The entries shown below are to be printed in full, unaltered.

Stored records
■ ■ ■ ■
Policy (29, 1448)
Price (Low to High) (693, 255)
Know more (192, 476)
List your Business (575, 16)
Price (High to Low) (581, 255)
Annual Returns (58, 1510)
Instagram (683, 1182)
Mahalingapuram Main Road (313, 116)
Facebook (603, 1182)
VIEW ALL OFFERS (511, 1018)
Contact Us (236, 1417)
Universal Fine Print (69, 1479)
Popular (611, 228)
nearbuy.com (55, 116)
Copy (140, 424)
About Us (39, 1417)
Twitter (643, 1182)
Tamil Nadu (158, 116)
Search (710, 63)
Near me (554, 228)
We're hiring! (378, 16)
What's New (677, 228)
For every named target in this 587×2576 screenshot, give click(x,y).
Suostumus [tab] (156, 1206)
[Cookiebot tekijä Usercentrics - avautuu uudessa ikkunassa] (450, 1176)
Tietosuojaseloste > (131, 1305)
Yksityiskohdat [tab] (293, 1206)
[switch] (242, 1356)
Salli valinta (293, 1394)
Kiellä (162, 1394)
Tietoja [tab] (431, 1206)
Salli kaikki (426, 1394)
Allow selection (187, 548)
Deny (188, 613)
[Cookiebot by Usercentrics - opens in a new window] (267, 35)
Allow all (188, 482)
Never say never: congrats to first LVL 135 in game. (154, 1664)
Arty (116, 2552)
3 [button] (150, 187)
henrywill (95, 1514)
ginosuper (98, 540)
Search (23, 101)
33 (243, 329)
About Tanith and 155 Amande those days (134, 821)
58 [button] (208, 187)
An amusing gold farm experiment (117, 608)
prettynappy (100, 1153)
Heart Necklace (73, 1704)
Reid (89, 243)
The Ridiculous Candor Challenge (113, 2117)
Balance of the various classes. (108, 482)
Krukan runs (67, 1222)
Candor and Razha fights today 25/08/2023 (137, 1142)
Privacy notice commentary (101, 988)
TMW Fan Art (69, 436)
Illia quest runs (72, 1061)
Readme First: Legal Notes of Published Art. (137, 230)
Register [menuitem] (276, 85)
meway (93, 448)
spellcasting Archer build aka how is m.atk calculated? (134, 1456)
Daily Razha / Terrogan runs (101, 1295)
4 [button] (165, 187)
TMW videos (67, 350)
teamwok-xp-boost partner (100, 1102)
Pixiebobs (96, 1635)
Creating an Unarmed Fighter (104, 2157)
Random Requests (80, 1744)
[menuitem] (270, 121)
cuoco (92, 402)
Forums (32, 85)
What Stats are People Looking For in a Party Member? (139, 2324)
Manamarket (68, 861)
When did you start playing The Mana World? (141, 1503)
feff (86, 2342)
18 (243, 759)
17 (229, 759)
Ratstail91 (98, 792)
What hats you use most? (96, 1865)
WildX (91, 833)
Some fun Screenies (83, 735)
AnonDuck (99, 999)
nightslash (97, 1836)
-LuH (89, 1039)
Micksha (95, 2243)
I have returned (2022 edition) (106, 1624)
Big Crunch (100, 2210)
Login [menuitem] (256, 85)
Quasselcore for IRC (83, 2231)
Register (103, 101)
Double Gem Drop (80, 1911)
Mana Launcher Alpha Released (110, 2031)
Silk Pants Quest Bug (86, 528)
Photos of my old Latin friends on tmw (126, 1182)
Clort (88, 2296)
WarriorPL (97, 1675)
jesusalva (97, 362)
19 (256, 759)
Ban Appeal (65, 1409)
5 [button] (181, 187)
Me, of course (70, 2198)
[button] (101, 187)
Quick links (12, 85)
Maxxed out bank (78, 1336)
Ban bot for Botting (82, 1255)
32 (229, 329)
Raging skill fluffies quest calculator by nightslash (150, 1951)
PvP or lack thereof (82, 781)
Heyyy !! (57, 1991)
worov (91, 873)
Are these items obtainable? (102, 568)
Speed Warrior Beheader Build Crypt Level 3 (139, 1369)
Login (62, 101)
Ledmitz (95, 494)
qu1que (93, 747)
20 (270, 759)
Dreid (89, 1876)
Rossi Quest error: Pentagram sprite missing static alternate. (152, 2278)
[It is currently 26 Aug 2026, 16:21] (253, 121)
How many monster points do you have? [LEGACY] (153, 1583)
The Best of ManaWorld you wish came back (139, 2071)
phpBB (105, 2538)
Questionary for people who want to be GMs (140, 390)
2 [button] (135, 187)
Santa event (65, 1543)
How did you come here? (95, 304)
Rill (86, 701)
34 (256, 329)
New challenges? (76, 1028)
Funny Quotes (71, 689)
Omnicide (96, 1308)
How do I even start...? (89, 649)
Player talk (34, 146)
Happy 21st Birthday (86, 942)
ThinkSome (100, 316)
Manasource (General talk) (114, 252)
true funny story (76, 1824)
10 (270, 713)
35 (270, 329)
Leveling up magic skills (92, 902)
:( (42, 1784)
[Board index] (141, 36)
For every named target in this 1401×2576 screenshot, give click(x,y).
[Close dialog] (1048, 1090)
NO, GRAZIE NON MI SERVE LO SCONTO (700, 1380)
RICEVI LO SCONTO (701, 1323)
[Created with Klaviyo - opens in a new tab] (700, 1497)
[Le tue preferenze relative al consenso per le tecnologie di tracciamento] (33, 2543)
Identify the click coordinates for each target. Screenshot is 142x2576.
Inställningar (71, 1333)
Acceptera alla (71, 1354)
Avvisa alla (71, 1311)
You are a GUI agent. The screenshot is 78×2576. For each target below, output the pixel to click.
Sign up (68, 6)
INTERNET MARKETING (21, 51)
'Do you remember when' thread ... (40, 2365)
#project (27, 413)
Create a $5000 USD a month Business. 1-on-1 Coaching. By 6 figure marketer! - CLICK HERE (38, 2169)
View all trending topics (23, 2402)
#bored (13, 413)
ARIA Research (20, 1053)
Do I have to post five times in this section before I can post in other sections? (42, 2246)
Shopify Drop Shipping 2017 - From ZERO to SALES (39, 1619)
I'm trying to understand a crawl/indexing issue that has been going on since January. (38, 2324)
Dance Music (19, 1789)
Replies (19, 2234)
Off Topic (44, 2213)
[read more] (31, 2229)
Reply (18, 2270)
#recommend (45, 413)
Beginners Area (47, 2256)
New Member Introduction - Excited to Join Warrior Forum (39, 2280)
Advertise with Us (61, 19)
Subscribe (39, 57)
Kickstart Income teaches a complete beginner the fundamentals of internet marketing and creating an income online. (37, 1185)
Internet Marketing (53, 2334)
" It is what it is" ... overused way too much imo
■ ■ ■ ■
Response area —
Policy (29, 1448)
Price (Low to High) (693, 255)
Know more (192, 476)
List your Business (575, 16)
Price (High to Low) (581, 255)
Annual Returns (58, 1510)
Instagram (683, 1182)
Mahalingapuram Main Road (313, 116)
Facebook (603, 1182)
VIEW ALL OFFERS (511, 1018)
Contact Us (236, 1417)
Universal Fine Print (69, 1479)
Popular (611, 228)
nearbuy.com (55, 116)
Copy (140, 424)
About Us (39, 1417)
Twitter (643, 1182)
Tamil Nadu (158, 116)
Search (710, 63)
Near me (554, 228)
We're hiring! (378, 16)
What's New (677, 228)
For every named target in this 587×2576 screenshot, give click(x,y).
Suostumus [tab] (156, 1206)
[Cookiebot tekijä Usercentrics - avautuu uudessa ikkunassa] (450, 1176)
Tietosuojaseloste > (131, 1305)
Yksityiskohdat [tab] (293, 1206)
[switch] (242, 1356)
Salli valinta (293, 1394)
Kiellä (162, 1394)
Tietoja [tab] (431, 1206)
Salli kaikki (426, 1394)
Allow selection (187, 548)
Deny (188, 613)
[Cookiebot by Usercentrics - opens in a new window] (267, 35)
Allow all (188, 482)
Never say never: congrats to first LVL 135 in game. (154, 1664)
Arty (116, 2552)
3 [button] (150, 187)
henrywill (95, 1514)
ginosuper (98, 540)
Search (23, 101)
33 (243, 329)
About Tanith and 155 Amande those days (134, 821)
58 [button] (208, 187)
An amusing gold farm experiment (117, 608)
prettynappy (100, 1153)
Heart Necklace (73, 1704)
Reid (89, 243)
The Ridiculous Candor Challenge (113, 2117)
Balance of the various classes. (108, 482)
Krukan runs (67, 1222)
Candor and Razha fights today 25/08/2023 (137, 1142)
Privacy notice commentary (101, 988)
TMW Fan Art (69, 436)
Illia quest runs (72, 1061)
Readme First: Legal Notes of Published Art. (137, 230)
Register [menuitem] (276, 85)
meway (93, 448)
spellcasting Archer build aka how is m.atk calculated? (134, 1456)
Daily Razha / Terrogan runs (101, 1295)
4 [button] (165, 187)
TMW videos (67, 350)
teamwok-xp-boost partner (100, 1102)
Pixiebobs (96, 1635)
Creating an Unarmed Fighter (104, 2157)
Random Requests (80, 1744)
[menuitem] (270, 121)
cuoco (92, 402)
Forums (32, 85)
What Stats are People Looking For in a Party Member? (139, 2324)
Manamarket (68, 861)
When did you start playing The Mana World? (141, 1503)
feff (86, 2342)
18 (243, 759)
17 (229, 759)
Ratstail91 (98, 792)
What hats you use most? (96, 1865)
WildX (91, 833)
Some fun Screenies (83, 735)
AnonDuck (99, 999)
nightslash (97, 1836)
-LuH (89, 1039)
Micksha (95, 2243)
I have returned (2022 edition) (106, 1624)
Big Crunch (100, 2210)
Login [menuitem] (256, 85)
Quasselcore for IRC (83, 2231)
Register (103, 101)
Double Gem Drop (80, 1911)
Mana Launcher Alpha Released (110, 2031)
Silk Pants Quest Bug (86, 528)
Photos of my old Latin friends on tmw (126, 1182)
Clort (88, 2296)
WarriorPL (97, 1675)
jesusalva (97, 362)
19 (256, 759)
Ban Appeal (65, 1409)
5 [button] (181, 187)
Me, of course (70, 2198)
[button] (101, 187)
Quick links (12, 85)
Maxxed out bank (78, 1336)
Ban bot for Botting (82, 1255)
32 (229, 329)
Raging skill fluffies quest calculator by nightslash (150, 1951)
PvP or lack thereof (82, 781)
Heyyy !! (57, 1991)
worov (91, 873)
Are these items obtainable? (102, 568)
Speed Warrior Beheader Build Crypt Level 3 (139, 1369)
Login (62, 101)
Ledmitz (95, 494)
qu1que (93, 747)
20 (270, 759)
Dreid (89, 1876)
Rossi Quest error: Pentagram sprite missing static alternate. (152, 2278)
[It is currently 26 Aug 2026, 16:21] (253, 121)
How many monster points do you have? [LEGACY] (153, 1583)
The Best of ManaWorld you wish came back (139, 2071)
phpBB (105, 2538)
Questionary for people who want to be GMs (140, 390)
2 [button] (135, 187)
Santa event (65, 1543)
How did you come here? (95, 304)
Rill (86, 701)
34 (256, 329)
New challenges? (76, 1028)
Funny Quotes (71, 689)
Omnicide (96, 1308)
How do I even start...? (89, 649)
Player talk (34, 146)
Happy 21st Birthday (86, 942)
ThinkSome (100, 316)
Manasource (General talk) (114, 252)
true funny story (76, 1824)
10 (270, 713)
35 (270, 329)
Leveling up magic skills (92, 902)
:( (42, 1784)
[Board index] (141, 36)
For every named target in this 1401×2576 screenshot, give click(x,y).
[Close dialog] (1048, 1090)
NO, GRAZIE NON MI SERVE LO SCONTO (700, 1380)
RICEVI LO SCONTO (701, 1323)
[Created with Klaviyo - opens in a new tab] (700, 1497)
[Le tue preferenze relative al consenso per le tecnologie di tracciamento] (33, 2543)
Identify the click coordinates for each target. Screenshot is 142x2576.
Inställningar (71, 1333)
Acceptera alla (71, 1354)
Avvisa alla (71, 1311)
You are a GUI agent. The screenshot is 78×2576. For each target below, output the pixel to click.
Sign up (68, 6)
INTERNET MARKETING (21, 51)
'Do you remember when' thread ... (40, 2365)
#project (27, 413)
Create a $5000 USD a month Business. 1-on-1 Coaching. By 6 figure marketer! - CLICK HERE (38, 2169)
View all trending topics (23, 2402)
#bored (13, 413)
ARIA Research (20, 1053)
Do I have to post five times in this section before I can post in other sections? (42, 2246)
Shopify Drop Shipping 2017 - From ZERO to SALES (39, 1619)
I'm trying to understand a crawl/indexing issue that has been going on since January. (38, 2324)
Dance Music (19, 1789)
Replies (19, 2234)
Off Topic (44, 2213)
[read more] (31, 2229)
Reply (18, 2270)
#recommend (45, 413)
Beginners Area (47, 2256)
New Member Introduction - Excited to Join Warrior Forum (39, 2280)
Advertise with Us (61, 19)
Subscribe (39, 57)
Kickstart Income teaches a complete beginner the fundamentals of internet marketing and creating an income online. (37, 1185)
Internet Marketing (53, 2334)
" It is what it is" ... overused way too much imo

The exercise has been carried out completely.